A fascinating and insightful examination of how hieroglyphics were finally decoded.
As a child, I was fascinated by Ancient Egypt and the world that the Egyptians lived in – but just as equally with the way in which they would write and use hieroglyphics and the way in which it came across as this mysterious and undecipherable language that only a chosen few could understand. This new British Museum exhibition aroused my curiosity once again as it delves deep into this world and the people who helped unlock how to decipher hieroglyphs to help us enhance our understanding of the ancient Egyptians.
Of course, one of the central keys of discovering the meaning behind these mysterious symbols as a language is the Rosetta Stone, which is placed in the pride of place at the centre of the exhibition. This in itself is as well as being of great importance is also fascinating to look at close up as it shows the way in which the Egyptian language developed as many of the extensive objects selected for display also highlights. Using the discovery of the Rosetta Stone as the important starting point, visitors are then taken on a fascinating journey into not only how Europeans became fascinated with ancient Egypt, but also their techniques in discovering how to decipher hieroglyphics.

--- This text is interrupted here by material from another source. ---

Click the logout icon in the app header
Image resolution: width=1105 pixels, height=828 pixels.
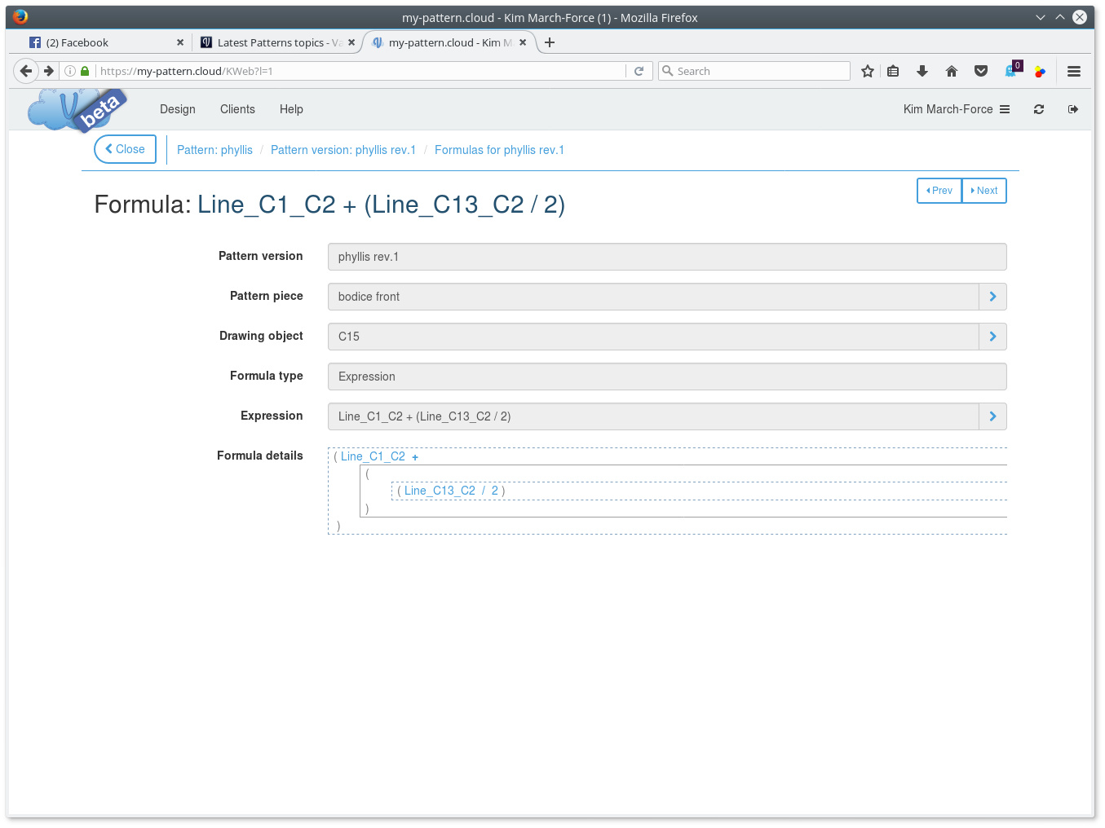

An intense (and if I’m being honest slightly too heavy) section focusing on Jean-François Champollion and Thomas Young’s methods while of course essential in understanding the importance of the discoveries that they made, requires a lot of focus and close attention. This is absolutely fine if you have plenty of time and the exhibition isn’t too busy but on the day that I was there you had to queue and wait patiently for others to finish their own examination of the various notes and drawing. It is a fascinating story but could have been displayed better.
This being said, this is still a well thought out and detailed exhibition that draws visitors in effectively – complete with some incredible ancient artefacts on display. This includes a beautifully illustrated section of the Book of the Dead, a perfectly preserved cartonnage complete with mummy and and incredibly impressive plaster cast of King Seti I of Egypt slaughtering the Libyan chief in battle and trampling his people under his chariot to name a few. It is also a display which really takes you into the heart of Egyptian life through language, with everything from poetry to shopping lists covered as well as the evolution of the language from symbols to including elements of Greek.
It has been beautifully presented throughout, I loved the use of projections to sweep us to Egypt and the use of music in background for example making this exhibition feel very much an immersive experience. This exhibition highlights just how much more to ancient Egypt than the mummies in an invigorating way.
By Emma Clarendon
Hieroglyphs; Unlocking Ancient Egypt is on display at the British Museum until the 19th February 2023.